What sessions actually cost me this week: a 100-step training smoke, $0.03. A full demo session — provision, install a model from scratch, generate, sync home, destroy — about $0.30. Rent, do the work, destroy. The meter only runs between pod up and pod rm.

Reliability, honestly

Vast.ai is a marketplace of other people’s machines, and some of them are duds — containers that fail to start, SSH that never comes up, hosts that hang in loading forever. The transcript in your first pod is genuinely representative: one evening this week it took four rents to get one working pod. Another attempt that same evening burned through every plausible offer and gave up cleanly:

! Instance 45089225 did not reach running state within 8 minutes.
! Host never booted — destroying instance 45089225 and trying the next offer...
! Skipping fallback offer 43565359 at $0.341/hr — more than 25% over the confirmed $0.263/hr
! Skipping fallback offer 30950571 at $0.349/hr — more than 25% over the confirmed $0.263/hr
Error: No offer produced a working pod — try again shortly

modl’s job is to make that churn boring rather than pretend it doesn’t exist:

  • Dud hosts are destroyed automatically the moment they fail — boot timeout, container error, or dead SSH. You don’t pay for machines that never worked, and you don’t have to notice them.
  • Failover is price-capped. Fallback offers more than 25% over the price you were quoted are skipped, so a bad marketplace evening fails cleanly instead of quietly renting you something expensive.
  • Nothing is left dangling. Every failure path ends with the instance destroyed and says so. modl pod ls is always the ground truth for what’s billing.
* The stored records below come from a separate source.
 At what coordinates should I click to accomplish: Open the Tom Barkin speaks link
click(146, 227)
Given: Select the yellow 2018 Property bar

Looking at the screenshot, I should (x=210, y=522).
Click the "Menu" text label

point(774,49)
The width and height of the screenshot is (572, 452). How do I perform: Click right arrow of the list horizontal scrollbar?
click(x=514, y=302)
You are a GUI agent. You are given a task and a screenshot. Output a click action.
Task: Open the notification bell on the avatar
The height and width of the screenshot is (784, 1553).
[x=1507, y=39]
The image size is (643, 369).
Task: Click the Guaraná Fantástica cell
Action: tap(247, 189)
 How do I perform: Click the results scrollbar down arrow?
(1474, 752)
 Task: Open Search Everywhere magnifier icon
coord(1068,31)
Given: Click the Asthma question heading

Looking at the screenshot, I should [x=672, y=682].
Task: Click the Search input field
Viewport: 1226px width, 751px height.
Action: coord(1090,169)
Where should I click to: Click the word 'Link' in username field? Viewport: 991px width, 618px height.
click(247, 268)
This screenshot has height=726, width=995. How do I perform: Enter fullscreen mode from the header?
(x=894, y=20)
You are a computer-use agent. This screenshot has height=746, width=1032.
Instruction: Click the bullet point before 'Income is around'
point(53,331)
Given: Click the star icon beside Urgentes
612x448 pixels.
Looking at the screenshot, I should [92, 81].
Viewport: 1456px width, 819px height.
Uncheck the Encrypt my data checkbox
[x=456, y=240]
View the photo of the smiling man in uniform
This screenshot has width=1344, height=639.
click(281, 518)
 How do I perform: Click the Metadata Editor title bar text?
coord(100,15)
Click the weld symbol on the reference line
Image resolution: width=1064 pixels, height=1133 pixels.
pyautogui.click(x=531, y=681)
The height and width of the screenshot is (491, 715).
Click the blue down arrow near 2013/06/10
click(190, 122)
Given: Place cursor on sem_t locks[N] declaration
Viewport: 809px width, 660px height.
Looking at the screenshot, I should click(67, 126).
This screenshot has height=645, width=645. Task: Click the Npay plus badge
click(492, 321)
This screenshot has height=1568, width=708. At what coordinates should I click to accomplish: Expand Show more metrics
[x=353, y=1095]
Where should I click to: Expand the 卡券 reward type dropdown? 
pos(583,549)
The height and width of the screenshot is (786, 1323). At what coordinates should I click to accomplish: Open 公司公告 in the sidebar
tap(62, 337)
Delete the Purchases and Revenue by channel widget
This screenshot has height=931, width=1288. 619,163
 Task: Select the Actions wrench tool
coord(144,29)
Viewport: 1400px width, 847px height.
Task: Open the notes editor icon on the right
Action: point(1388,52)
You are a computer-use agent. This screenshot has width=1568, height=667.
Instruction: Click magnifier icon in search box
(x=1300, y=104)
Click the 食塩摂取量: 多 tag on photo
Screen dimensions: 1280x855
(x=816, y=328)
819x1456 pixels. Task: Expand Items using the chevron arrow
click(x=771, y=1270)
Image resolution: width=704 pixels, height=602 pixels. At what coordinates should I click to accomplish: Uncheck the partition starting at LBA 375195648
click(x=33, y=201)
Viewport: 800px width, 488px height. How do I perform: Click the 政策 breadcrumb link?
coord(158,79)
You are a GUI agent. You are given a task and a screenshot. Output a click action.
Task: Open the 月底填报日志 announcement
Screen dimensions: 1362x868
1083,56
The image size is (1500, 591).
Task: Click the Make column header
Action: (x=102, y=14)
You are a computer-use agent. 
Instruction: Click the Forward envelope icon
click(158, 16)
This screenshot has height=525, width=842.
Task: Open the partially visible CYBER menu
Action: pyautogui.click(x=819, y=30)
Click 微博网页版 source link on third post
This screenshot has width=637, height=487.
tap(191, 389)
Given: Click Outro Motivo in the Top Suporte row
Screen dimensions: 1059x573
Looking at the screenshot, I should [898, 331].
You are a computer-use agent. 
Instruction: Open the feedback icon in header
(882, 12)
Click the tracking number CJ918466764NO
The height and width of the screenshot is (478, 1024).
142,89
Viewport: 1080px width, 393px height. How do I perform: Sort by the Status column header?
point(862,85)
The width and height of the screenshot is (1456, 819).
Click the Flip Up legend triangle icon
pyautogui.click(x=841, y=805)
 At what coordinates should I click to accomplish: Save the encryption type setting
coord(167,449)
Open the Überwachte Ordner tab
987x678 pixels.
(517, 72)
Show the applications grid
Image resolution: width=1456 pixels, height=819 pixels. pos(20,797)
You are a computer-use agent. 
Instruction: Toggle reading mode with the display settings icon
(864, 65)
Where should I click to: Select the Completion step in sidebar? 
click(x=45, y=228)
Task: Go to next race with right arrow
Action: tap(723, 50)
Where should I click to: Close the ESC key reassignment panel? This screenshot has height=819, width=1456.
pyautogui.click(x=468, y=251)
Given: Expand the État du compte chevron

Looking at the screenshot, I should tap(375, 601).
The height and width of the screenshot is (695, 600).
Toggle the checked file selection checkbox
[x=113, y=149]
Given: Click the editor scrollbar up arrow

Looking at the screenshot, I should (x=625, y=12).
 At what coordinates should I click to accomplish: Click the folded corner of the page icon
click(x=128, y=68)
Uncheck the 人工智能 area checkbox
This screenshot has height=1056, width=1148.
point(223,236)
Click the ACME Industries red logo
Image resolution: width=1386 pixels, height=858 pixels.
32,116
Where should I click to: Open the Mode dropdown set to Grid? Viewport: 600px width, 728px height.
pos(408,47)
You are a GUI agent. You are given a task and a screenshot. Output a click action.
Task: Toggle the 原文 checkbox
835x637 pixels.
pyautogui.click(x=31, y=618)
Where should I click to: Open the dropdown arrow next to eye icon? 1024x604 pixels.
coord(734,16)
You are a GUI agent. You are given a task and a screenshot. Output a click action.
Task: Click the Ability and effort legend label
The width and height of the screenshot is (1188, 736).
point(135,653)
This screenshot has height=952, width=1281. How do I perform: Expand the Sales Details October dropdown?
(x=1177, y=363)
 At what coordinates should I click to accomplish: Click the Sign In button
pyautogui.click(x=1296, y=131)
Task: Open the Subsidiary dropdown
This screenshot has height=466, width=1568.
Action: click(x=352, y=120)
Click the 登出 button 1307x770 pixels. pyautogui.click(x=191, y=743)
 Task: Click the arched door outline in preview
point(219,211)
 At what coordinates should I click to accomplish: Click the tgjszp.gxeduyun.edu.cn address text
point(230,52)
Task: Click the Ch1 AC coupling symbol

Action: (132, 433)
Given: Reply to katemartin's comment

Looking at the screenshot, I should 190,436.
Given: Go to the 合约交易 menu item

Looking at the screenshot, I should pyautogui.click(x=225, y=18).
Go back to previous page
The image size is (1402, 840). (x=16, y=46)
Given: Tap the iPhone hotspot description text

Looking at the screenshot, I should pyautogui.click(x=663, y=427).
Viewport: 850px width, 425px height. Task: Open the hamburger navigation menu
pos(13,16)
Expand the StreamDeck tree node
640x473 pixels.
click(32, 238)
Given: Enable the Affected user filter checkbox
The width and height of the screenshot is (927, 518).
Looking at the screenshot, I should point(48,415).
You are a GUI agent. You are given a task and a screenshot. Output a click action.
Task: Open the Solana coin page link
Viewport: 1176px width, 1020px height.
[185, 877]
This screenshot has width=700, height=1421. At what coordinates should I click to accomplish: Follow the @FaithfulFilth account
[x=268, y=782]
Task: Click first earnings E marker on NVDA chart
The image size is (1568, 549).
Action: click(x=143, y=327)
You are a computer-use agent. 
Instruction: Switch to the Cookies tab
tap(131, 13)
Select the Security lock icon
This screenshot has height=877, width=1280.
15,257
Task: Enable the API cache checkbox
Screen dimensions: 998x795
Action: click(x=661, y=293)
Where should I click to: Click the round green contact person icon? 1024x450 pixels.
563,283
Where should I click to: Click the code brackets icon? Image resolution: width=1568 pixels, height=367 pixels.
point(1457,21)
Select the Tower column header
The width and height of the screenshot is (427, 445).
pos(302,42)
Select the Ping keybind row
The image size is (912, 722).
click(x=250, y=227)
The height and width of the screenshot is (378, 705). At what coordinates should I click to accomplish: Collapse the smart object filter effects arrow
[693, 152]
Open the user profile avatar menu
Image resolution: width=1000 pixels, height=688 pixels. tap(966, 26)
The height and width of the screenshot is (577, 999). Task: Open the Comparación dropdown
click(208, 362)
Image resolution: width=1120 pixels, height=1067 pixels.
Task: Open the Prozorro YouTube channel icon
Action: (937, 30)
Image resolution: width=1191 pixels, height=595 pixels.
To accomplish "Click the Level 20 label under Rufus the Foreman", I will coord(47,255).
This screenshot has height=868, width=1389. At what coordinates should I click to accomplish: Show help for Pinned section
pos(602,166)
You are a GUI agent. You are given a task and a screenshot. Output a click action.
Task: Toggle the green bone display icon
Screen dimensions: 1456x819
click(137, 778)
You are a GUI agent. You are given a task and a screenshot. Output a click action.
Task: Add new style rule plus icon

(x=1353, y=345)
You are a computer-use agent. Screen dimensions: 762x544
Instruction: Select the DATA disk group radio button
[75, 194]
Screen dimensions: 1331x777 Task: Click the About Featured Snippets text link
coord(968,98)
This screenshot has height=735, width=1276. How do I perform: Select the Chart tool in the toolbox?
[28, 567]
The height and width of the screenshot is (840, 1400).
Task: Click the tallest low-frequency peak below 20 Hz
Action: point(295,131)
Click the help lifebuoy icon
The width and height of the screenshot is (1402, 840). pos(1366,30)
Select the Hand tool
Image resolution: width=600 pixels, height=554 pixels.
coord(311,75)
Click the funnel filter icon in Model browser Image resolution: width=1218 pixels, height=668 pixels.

Most evenings, pod up succeeds on the first or second offer in two or three minutes. On a bad one, expect a few visible retries — or a clean error asking you to try again shortly. What you should never see is a silent zombie instance running up your bill.

When to use what

Three ways to run modl, one product:

Local GPURented podYour workstation, remotely
HardwareYoursVast.ai marketplace, your API keyYours, at home
CostElectricity~$0.21/hr (3090) while upElectricity
Best forIterating interactivelyTraining runs, big batches, no/small GPUSubmitting from a laptop, overnight batches
Setupmodl initVast key + pod upSSH + modl mcp
ArtifactsLocal librarySynced to local libraryWorkstation library, ZIP export

They compose. I generate drafts locally on small models, rent a pod for training runs and anything my card can’t hold, and drive my workstation over SSH from a Mac when I’m away. Same YAML, same commands, same output library — the --pod flag is the only thing that changes.

Quick reference

# lifecycle
$ modl pod up 3090 # rent + bootstrap (quotes all-in price first)
$ modl pod up a100-80gb --max-price 1.50
$ modl pod up 3090 --fresh # replace the active pod with a new rent
$ modl pod ls # what is running and what it has cost
$ modl pod rm <id> # destroy — billing stops
 
# work (active pod is reused automatically)
$ modl generate "..." --base flux2-klein-9b --pod
$ modl edit photo.png "make it golden hour" --pod
$ modl train --dataset ./photos --base flux-dev --name my-style --pod [--keep-pod]
$ modl run workflow.yaml --pod
 
# re-attach
$ modl status <run-id> --pod # aggregate run status
$ modl pod logs <run-id> -f # tail the run log live
$ modl pod pull <run-id> # fetch artifacts if auto-sync was interrupted
$ modl pod ssh # print the SSH command for the active pod

The habit that matters: pod ls when you sit down, pod rm when you stand up. Everything in between is ordinary modl.